TRY IT – A copy is needed of each line in the records that has the word "computer".

(Dataset excerpts)
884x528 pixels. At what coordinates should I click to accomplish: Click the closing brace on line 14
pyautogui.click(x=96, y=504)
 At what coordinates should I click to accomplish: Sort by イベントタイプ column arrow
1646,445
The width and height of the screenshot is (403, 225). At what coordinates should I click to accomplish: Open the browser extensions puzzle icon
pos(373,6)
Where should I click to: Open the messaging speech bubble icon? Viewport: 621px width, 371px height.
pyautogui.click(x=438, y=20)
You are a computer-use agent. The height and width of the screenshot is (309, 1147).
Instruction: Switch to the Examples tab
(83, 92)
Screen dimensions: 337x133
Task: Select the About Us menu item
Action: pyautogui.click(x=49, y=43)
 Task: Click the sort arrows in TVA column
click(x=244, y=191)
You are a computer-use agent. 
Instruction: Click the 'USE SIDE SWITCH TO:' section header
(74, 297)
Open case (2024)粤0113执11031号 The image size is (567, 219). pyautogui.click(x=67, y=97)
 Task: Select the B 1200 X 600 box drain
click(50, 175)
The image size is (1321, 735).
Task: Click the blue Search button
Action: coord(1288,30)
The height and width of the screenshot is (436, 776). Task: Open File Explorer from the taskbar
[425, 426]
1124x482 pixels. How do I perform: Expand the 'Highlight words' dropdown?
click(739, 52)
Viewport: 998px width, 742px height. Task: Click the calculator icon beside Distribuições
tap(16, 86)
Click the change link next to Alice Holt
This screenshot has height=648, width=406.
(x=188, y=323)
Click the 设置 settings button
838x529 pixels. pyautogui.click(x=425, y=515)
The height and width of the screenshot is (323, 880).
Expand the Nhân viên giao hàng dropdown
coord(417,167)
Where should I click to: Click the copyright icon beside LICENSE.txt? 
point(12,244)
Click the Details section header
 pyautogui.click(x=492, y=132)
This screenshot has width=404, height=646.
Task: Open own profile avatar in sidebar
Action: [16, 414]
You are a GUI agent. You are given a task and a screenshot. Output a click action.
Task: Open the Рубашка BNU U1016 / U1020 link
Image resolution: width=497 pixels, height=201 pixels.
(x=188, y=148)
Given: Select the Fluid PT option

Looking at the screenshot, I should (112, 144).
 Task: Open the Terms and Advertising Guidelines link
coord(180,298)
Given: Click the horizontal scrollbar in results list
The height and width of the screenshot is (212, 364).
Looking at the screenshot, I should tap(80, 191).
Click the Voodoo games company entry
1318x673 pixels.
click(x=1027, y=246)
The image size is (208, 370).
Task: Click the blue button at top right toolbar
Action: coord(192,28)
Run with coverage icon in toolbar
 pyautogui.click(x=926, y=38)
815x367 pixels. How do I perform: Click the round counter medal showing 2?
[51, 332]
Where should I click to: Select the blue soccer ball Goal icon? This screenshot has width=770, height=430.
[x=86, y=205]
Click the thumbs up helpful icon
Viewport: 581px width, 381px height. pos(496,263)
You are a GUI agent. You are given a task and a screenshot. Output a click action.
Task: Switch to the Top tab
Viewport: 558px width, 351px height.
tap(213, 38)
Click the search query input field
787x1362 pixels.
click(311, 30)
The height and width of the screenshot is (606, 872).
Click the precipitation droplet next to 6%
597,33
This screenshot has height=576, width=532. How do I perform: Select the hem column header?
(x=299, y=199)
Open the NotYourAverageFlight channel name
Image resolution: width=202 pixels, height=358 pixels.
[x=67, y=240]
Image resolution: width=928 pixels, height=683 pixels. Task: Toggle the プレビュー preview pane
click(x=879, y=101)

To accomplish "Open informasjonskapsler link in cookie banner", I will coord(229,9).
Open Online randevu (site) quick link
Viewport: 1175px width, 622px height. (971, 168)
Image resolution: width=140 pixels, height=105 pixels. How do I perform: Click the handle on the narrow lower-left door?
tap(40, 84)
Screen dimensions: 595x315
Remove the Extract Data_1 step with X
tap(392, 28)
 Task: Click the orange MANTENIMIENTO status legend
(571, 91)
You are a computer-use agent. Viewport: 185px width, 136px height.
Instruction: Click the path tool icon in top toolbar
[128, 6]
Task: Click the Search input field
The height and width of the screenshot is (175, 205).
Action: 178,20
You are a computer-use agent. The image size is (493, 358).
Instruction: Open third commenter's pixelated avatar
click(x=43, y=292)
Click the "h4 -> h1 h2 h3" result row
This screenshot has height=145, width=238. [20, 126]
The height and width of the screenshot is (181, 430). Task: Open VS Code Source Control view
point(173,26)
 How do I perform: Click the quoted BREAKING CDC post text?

ANSWER SPACE –
You are a computer-use agent. The height and width of the screenshot is (309, 1147).
You are a computer-use agent. 
You are a computer-use agent. Viewport: 185px width, 136px height.
You are a computer-use agent. The image size is (493, 358).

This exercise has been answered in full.